[meteorite-list] Scientists find most Earth-like planet yet
GREG LINDH
geeg48 at msn.com
Wed Apr 25 21:59:48 EDT 2007
Hi Paul,
I'm no scientist, but your thoughts on this are the same as mine. This
star is 20 light years from us, and yet we somehow deduce that a planet
going around it has "balmy temperatures". They're still trying to speculate
about possible life on Mars and it's a stones throw away from us.
Please!
Greg Lindh
----- Original Message -----
From: <valparint at aol.com>
To: <Meteorite-list at meteoritecentral.com>
Sent: Wednesday, April 25, 2007 5:29 AM
Subject: [meteorite-list] Scientists find most Earth-like planet yet
> My BS detector is buzzing like crazy. "They have not directly seen the
> planet" but somehow know that it has "balmy temperatures." What necromancy
> produced that result?
>
> The composition of the atmosphere is critical to knowing the temperature
> of the planet - think Venus vs. Mars.

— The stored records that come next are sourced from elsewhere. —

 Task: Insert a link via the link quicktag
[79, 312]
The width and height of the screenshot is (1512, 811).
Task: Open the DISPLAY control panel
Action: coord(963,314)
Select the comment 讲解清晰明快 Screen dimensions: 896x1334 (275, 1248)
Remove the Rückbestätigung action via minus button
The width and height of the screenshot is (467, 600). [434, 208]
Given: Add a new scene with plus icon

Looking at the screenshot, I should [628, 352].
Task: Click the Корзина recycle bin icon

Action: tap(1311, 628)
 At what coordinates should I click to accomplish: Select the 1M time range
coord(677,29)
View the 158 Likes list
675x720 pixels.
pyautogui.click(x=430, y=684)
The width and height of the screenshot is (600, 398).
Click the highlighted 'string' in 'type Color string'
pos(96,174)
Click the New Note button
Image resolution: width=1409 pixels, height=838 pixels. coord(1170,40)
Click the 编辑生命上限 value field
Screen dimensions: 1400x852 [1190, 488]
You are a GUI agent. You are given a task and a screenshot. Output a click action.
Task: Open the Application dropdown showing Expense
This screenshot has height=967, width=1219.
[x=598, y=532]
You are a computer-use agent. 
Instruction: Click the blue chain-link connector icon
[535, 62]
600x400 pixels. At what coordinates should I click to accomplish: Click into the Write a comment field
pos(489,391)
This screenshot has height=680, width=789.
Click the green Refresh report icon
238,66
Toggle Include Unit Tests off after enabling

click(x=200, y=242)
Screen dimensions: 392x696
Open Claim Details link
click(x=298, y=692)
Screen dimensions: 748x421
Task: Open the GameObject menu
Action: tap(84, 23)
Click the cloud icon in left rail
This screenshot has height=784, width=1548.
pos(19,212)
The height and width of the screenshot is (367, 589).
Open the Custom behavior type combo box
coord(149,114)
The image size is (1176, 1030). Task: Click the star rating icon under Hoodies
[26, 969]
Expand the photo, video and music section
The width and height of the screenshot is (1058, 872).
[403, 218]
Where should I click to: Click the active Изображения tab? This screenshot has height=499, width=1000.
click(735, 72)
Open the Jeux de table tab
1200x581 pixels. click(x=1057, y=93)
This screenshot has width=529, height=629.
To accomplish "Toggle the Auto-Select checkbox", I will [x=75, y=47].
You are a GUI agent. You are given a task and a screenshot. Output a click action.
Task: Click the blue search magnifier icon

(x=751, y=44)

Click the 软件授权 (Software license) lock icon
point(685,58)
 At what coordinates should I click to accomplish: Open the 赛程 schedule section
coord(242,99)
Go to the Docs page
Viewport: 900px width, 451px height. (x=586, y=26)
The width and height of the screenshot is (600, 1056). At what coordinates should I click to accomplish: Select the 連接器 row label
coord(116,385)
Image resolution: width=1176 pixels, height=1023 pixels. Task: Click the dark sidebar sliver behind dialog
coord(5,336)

If they didn't directly see the
> planet there is no way they can know anything about its atmosphere.
>
> Paul Swartz
>
> >European astronomers have spotted what they say is the
> >most Earth-like planet yet outside our solar system, with balmy
> >temperatures
> >that could support water and, potentially, life.
> >
> >They have not directly seen the planet, orbiting a red dwarf star called
> >Gliese
> >581. But measurements of the star suggest that a planet not much larger
> >than the
> >Earth is pulling on it, the researchers say in a letter to the editor of
> >the
> >journal Astronomy and Astrophysics.